» TASK DESCRIPTION
Convert the records in the stretch from the line containing "This screenshot has height=730, width=1297." through the line containing "(x=198, y=10)" into a two-column CSV with the columns "prompt" and "reply," one row per record. Put each field in quotes and replace any line breaks with spaces.

--- Start LISTED RECORDS ---

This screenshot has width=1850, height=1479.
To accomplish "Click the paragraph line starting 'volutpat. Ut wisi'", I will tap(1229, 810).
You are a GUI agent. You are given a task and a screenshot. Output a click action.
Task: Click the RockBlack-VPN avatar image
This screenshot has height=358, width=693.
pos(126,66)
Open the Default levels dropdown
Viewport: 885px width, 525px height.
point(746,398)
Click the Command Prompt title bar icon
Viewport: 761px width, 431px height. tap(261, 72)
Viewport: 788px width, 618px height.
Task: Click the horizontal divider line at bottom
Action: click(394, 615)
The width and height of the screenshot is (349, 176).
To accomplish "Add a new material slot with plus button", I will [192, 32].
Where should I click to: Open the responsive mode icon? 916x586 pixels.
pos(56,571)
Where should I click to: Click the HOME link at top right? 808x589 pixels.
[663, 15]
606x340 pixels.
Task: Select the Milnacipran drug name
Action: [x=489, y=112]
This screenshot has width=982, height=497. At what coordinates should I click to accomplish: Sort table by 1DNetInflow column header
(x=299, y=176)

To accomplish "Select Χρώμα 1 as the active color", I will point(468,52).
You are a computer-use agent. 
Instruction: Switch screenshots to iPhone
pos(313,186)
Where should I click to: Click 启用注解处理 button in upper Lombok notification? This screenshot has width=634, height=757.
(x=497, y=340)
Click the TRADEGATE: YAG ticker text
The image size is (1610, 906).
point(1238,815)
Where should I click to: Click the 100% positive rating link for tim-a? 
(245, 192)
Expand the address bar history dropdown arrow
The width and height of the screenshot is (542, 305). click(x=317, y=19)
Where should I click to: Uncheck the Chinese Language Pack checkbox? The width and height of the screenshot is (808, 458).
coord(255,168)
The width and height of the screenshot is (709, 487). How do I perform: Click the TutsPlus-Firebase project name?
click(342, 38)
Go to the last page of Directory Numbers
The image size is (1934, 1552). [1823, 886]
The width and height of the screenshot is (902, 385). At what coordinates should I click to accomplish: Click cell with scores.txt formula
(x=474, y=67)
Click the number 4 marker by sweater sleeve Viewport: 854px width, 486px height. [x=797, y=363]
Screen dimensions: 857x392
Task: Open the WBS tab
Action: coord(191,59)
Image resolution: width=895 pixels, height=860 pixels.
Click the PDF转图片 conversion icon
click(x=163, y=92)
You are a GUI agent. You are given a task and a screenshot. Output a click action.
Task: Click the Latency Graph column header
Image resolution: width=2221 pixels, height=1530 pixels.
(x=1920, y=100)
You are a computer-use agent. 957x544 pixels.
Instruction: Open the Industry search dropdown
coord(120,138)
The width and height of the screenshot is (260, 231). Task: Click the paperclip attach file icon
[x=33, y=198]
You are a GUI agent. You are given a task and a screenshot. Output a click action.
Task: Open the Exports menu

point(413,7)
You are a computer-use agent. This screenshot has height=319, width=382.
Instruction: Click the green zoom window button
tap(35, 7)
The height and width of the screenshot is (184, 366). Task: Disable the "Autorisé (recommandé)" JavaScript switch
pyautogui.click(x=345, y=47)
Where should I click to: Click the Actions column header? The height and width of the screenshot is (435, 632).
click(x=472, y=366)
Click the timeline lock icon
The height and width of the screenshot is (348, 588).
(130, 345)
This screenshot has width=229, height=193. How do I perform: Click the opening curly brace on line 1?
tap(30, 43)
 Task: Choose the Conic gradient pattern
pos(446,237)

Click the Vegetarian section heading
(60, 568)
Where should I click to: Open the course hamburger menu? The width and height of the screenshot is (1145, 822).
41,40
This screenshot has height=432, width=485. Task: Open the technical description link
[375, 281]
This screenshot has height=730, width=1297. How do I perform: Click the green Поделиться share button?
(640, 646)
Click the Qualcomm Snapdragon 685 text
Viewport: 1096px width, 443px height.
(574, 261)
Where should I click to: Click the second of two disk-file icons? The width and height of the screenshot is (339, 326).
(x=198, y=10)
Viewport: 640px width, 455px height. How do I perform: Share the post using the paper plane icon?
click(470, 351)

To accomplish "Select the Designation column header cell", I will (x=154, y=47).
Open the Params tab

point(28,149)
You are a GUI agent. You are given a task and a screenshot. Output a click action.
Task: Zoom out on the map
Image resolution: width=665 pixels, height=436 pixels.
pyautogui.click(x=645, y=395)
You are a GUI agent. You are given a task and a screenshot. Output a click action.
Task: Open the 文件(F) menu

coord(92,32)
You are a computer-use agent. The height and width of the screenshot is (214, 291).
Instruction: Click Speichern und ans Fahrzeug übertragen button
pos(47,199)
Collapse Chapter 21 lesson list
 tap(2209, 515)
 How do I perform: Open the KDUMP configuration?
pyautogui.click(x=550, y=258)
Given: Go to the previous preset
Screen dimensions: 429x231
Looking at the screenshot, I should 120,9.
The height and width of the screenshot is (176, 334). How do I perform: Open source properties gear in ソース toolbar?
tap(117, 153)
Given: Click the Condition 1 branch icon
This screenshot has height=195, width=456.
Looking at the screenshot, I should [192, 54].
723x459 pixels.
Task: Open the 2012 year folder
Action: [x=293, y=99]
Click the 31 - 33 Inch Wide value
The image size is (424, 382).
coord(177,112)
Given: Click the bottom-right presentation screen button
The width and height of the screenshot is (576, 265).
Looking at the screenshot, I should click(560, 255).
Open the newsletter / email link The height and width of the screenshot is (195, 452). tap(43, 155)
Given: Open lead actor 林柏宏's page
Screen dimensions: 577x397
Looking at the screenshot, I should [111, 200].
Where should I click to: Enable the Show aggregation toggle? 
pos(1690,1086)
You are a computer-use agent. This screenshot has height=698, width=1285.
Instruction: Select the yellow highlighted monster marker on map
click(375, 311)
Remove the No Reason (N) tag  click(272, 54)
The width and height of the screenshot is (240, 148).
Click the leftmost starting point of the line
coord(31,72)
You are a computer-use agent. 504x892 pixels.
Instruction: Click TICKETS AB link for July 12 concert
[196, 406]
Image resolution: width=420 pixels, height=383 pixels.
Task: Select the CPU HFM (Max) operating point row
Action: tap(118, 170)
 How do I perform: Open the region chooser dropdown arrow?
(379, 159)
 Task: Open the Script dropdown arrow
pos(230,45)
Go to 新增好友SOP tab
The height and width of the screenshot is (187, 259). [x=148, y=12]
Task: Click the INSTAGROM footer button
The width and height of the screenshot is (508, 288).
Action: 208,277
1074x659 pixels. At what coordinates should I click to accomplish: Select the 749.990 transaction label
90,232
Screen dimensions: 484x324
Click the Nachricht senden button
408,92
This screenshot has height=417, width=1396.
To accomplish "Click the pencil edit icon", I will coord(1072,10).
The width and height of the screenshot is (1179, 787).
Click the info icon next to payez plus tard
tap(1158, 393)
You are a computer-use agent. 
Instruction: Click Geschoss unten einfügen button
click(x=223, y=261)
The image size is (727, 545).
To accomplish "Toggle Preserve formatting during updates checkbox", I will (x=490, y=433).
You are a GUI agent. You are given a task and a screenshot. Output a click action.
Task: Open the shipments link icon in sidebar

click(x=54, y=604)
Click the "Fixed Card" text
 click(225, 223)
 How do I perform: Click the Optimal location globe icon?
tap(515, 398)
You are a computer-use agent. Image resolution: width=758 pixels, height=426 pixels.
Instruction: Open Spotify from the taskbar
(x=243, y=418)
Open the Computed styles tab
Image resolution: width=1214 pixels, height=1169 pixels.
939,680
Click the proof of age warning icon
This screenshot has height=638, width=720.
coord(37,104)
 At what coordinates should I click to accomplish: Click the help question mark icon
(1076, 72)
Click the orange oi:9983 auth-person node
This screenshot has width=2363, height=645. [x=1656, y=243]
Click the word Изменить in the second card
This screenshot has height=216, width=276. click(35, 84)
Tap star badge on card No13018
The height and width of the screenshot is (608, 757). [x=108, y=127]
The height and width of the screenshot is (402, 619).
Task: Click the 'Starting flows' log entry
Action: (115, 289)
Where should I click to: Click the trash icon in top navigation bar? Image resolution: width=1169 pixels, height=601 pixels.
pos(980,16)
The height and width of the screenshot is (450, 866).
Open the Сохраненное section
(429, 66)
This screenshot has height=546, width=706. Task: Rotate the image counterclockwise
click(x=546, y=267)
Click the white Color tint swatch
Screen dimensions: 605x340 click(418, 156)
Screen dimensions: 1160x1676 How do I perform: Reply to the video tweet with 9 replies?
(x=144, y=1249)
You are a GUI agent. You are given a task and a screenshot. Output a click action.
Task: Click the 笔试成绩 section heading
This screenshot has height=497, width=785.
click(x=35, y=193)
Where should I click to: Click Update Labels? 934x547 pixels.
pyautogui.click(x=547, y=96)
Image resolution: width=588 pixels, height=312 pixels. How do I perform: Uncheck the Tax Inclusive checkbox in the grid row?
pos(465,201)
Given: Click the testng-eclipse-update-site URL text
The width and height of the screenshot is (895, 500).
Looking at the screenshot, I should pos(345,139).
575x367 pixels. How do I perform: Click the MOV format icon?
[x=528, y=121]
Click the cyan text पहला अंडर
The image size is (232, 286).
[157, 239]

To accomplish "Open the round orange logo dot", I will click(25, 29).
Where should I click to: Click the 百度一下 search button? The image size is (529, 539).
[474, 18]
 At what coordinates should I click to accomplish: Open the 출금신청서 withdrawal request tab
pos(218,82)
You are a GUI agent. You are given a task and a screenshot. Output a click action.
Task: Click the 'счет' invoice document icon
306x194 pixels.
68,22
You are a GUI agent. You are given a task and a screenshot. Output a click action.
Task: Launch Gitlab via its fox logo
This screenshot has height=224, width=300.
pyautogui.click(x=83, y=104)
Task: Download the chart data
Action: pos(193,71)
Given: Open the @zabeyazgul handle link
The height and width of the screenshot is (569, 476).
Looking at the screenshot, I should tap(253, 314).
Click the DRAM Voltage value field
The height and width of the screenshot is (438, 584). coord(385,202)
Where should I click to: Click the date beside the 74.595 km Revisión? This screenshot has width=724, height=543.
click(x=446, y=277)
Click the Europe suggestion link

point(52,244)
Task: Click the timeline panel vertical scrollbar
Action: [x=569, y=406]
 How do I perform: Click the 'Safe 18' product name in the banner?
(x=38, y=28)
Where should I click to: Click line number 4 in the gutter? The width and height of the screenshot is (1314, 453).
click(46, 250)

--- End LISTED RECORDS ---

» THE OUTPUT
prompt,reply
"This screenshot has height=730, width=1297. How do I perform: Click the green Поделиться share button?","(640, 646)"
"Click the Qualcomm Snapdragon 685 text Viewport: 1096px width, 443px height.","(574, 261)"
"Where should I click to: Click the second of two disk-file icons? The width and height of the screenshot is (339, 326).","(x=198, y=10)"